Numbers 3 – Samuel in Numbers?
My Pastor is fond of saying, and I’m fond of hearing, “review is the mother of all learning.” Don’t worry, I’m not going to review our previous discussions in the book of Numbers (didn’t mean to scare you). I agree with my Pastor. He might agree with me (maybe) in saying that principles worth knowing are worth hearing over and over again. Ok, I admit I’m about to repeat myself and maybe I’m just trying to justify it. Because I see it as critically important, I feel the need to once more encourage you to slow your reading of the Bible down and take notice of the details.
I think the modern-day tendency when reading the scriptures is to read past so much of the scriptures in an effort to get to the good stuff. This seems to be especially true if a given passage is genealogical in nature or is one with which we are particularly familiar. This hurried approach to our personal time in the Bible tends to bleed over into how we listen to messages we hear from the pulpit. If the orator of the word of God could hear our thoughts it might sound like, “yes, yes, I already know that! Can you just fast-forward to something new and exciting?? I’ve been a Christian for a long time, give me something new, something relevant to my life and situation!”
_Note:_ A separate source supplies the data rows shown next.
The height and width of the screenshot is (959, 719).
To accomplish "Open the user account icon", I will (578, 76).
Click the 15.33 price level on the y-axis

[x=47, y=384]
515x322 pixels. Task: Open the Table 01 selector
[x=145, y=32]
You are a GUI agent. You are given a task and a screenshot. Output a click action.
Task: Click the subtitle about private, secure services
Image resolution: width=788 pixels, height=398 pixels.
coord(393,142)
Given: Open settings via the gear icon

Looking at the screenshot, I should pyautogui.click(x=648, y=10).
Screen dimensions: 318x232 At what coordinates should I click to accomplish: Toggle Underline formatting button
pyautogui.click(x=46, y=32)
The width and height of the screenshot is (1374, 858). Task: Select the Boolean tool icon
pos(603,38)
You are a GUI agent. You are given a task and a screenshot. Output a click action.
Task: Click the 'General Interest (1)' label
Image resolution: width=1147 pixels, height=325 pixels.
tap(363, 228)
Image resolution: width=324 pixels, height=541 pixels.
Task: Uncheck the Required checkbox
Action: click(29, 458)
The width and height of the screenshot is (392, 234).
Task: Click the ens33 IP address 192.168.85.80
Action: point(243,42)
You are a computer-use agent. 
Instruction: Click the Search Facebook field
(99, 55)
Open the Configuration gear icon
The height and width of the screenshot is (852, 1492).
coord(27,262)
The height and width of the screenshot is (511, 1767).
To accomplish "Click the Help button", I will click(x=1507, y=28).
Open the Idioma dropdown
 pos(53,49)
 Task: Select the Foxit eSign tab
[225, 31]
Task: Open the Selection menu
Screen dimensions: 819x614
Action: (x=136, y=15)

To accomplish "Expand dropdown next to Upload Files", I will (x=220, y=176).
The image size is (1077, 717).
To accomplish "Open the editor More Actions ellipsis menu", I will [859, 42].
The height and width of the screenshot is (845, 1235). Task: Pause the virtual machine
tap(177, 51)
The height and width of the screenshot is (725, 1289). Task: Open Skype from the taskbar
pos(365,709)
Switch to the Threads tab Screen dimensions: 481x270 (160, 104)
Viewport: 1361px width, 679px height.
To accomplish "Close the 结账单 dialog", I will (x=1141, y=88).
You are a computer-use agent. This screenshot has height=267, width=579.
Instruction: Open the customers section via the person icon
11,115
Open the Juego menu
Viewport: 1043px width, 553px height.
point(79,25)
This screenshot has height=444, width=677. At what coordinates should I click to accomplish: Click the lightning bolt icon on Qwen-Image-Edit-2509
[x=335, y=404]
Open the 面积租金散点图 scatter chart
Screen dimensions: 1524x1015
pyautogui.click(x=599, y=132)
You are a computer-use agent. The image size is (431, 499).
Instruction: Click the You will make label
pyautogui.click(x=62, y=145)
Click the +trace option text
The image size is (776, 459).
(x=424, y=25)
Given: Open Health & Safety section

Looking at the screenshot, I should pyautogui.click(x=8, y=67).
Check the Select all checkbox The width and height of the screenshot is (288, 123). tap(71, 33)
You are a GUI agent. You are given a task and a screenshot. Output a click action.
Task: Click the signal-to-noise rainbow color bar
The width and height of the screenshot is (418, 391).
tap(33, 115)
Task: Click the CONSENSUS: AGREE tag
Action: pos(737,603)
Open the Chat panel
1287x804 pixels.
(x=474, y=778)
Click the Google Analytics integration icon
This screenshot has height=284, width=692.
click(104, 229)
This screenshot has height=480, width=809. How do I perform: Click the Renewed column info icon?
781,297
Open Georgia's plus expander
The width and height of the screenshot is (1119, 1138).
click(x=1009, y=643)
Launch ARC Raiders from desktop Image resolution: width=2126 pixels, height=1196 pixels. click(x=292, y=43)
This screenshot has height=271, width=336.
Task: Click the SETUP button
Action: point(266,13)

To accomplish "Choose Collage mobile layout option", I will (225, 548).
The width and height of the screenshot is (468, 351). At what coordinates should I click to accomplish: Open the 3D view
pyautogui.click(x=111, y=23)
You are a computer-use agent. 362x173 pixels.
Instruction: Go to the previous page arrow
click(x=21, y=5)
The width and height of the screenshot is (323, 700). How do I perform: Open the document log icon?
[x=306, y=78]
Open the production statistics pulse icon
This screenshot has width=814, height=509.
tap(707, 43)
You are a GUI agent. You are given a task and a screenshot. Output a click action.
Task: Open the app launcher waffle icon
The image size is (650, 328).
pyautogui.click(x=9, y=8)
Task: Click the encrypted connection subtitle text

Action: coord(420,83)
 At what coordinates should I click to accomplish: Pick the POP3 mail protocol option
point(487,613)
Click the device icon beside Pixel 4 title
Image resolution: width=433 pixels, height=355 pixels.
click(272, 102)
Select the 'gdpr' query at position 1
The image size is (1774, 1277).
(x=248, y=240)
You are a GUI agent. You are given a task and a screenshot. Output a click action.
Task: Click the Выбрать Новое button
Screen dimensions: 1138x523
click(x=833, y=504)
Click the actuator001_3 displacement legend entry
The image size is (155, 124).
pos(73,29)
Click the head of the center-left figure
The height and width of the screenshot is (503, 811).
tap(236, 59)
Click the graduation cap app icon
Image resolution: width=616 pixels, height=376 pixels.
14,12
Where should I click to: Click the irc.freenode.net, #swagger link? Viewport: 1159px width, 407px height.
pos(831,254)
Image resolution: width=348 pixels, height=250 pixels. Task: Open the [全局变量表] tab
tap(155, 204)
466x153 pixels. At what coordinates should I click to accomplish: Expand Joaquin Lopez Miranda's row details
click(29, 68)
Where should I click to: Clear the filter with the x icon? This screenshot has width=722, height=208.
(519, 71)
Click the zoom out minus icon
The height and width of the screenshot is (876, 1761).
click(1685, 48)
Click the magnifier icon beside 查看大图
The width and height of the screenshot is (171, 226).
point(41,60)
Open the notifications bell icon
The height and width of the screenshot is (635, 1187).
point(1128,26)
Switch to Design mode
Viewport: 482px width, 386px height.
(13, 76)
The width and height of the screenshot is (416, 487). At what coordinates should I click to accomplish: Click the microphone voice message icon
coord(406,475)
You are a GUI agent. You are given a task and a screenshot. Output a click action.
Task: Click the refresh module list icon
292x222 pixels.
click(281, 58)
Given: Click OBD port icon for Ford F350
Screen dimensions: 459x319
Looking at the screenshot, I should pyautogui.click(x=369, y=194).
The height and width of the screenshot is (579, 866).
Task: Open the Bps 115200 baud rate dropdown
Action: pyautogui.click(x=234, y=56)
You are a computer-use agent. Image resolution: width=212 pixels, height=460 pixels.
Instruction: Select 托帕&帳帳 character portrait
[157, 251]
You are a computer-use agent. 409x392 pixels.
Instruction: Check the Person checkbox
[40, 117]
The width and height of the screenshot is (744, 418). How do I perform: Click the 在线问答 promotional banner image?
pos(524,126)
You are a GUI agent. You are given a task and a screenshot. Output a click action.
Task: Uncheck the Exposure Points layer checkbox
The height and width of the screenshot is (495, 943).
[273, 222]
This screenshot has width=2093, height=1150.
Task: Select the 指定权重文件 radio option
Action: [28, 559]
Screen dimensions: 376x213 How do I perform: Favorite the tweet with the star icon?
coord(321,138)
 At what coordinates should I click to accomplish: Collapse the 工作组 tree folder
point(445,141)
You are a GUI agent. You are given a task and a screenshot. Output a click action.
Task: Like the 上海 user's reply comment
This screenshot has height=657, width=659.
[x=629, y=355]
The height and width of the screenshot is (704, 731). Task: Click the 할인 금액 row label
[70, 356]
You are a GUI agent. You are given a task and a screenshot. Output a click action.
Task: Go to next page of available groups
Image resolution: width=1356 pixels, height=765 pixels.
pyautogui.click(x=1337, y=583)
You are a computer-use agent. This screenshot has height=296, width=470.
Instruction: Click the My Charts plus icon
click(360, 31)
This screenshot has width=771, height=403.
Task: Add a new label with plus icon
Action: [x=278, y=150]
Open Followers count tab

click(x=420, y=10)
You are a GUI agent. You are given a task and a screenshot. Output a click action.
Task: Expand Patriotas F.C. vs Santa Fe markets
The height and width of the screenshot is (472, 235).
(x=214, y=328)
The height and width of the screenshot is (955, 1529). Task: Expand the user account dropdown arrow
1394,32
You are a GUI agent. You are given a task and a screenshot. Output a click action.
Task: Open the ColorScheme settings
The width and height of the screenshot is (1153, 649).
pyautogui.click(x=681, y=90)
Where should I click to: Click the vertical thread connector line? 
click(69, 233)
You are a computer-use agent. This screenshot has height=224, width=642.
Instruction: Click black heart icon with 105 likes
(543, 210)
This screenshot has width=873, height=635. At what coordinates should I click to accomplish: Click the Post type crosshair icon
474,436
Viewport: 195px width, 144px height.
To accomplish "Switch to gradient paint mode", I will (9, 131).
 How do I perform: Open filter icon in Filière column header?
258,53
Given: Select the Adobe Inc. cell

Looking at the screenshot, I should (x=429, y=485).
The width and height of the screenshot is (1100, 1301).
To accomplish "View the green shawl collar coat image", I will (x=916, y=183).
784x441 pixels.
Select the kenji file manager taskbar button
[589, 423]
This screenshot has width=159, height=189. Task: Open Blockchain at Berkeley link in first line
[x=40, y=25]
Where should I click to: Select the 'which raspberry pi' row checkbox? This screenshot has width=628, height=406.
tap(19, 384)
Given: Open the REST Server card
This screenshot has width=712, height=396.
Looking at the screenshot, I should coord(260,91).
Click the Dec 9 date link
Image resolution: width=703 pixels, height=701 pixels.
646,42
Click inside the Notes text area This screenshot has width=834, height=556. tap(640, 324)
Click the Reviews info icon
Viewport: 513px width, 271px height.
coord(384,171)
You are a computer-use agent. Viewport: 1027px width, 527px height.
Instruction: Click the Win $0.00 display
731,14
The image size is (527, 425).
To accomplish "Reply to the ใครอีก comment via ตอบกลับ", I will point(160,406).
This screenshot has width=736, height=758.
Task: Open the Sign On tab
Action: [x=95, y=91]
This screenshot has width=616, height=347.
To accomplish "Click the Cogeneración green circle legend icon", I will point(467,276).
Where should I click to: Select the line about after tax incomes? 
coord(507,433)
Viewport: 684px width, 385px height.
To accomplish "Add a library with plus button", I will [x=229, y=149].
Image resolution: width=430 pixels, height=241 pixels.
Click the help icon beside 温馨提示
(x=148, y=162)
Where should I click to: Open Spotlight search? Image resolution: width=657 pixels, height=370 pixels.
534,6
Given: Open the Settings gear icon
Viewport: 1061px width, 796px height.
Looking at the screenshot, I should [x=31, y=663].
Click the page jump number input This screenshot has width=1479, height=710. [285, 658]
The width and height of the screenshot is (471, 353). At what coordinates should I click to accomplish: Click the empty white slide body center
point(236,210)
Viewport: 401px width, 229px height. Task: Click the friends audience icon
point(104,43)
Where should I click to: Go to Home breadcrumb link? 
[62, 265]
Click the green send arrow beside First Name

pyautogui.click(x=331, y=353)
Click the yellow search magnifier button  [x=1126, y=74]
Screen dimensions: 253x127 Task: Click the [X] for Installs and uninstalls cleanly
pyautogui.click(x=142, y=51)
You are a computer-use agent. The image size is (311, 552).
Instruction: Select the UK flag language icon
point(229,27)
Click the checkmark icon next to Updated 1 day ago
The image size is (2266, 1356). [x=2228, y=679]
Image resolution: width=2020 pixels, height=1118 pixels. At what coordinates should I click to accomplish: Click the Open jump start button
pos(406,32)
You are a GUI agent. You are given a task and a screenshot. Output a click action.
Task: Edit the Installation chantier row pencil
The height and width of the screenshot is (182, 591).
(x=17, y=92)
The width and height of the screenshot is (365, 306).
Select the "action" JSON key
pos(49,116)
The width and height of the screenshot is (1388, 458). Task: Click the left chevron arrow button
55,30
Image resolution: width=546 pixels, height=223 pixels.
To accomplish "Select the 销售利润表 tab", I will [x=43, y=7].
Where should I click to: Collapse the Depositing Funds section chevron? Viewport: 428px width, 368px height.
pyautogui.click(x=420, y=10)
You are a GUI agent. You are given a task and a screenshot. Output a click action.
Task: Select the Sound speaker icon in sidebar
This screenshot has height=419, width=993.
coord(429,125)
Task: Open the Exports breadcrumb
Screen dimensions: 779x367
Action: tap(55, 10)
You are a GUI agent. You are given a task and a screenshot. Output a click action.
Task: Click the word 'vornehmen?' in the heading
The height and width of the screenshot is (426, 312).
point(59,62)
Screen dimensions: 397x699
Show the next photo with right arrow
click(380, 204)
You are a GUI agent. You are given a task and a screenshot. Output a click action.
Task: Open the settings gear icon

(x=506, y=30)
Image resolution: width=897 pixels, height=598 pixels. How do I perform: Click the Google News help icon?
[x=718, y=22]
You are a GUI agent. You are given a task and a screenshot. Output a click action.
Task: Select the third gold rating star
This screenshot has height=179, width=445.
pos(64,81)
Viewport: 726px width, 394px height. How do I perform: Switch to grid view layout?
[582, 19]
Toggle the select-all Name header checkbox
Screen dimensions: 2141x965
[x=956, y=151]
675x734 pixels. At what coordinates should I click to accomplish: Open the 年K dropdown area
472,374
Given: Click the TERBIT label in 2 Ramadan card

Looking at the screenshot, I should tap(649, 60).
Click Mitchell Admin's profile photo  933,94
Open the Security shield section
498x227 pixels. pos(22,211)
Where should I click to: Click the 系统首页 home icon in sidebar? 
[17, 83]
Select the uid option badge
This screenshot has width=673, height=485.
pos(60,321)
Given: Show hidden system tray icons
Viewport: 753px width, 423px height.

We are currently moving pretty slowly through the book of Numbers, yet we’ve skipped over quite a lot of detail. Last time I talked about Numbers 3:12-13. I have one more thing to say about that passage before moving on.
Remember the Levites were designated a substitution for the firstborn of all the tribes. We are told later on in Numbers 3:38 that anyone other than a Levite (an outsider) that approaches the temple will die.
Numbers 3:38
38 Moreover those who were to camp before the tabernacle on the east, before the tabernacle of meeting, were Moses, Aaron, and his sons, keeping charge of the sanctuary, to meet the needs of the children of Israel; but the outsider who came near was to be put to death.
If you happen to be a skeptic reading this post looking for incongruities in God’s Word, hold on I’m about to serve one up to you (temporarily). Remember the story of Samuel?
Let me summarize. Elkanah had two wives. His wife Hannah had no children. On one of the yearly trips to the tabernacle she prayed in 1 Samuel 1:11.
1 Samuel 1:11
11 Then she made a vow and said, “O LORD of hosts, if You will indeed look on the affliction of Your maidservant and remember me, and not forget Your maidservant, but will give Your maidservant a male child, then I will give him to the LORD all the days of his life, and no razor shall come upon his head.”
Fast forwarding in the story we come to 1 Samuel 1:27-28.
1 Samuel 1:27-28
27 For this child I prayed, and the LORD has granted me my petition which I asked of Him.
28 Therefore I also have lent him to the LORD; as long as he lives he shall be lent to the LORD.” So they worshiped the LORD there.
Fast forward again to 1 Samuel 2:11
1 Samuel 2:11
11 Then Elkanah went to his house at Ramah. But the child ministered to the LORD [YHWH] before Eli the priest.
So what’s the problem? The problem is Samuel was not a Levite, he was from the tribe of Ephraim. What happens if someone other than a Levite approaches the tabernacle? Numbers 3:38, they are put to death! Is this a contradiction in the word of God? Why didn’t God command that Samuel be put to death?
The answer is in 1 Samuel 1:27-28. Samuel was a firstborn. Remember in Numbers 3:12-13 God took all the firstborn for Himself, then substituted the whole tribe of Levi. In Hannah’s prayer, she proposed to God that if He would give her a firstborn she would remove the Levitical substitution from him and he would serve YHWH for his whole life!
God willingly entered into a covenant with Hannah as evidenced by the fact that He did indeed grant her a child and then received him into the Levitical service. Sorry Mr. Skeptic, It turns out there is no incongruity here after all. Hannah did not operate in presumption but rather approached God in faith, which God richly rewarded.
God follows His own laws! Following His example, shouldn’t we then also obey His Word?
Say it with me, “God and God alone is worthy of all praise, worship, and obedience!”
All Scripture quotations from The New King James Version. Nashville: Thomas Nelson, 1982. Print.
Roger Streifel
October 22, 2019 (11:40 am)
I Had never thought of Eli not being a Levite. But that we be the reason his mom asked for him to be a priest. It was not automatic but granted to Eli from God to serve him as a priest.
Good explanation
Mark Hathaway
October 22, 2019 (2:01 pm)
Eli was a Levite. Samuel was not, which is maybe what you meant to say in your comment?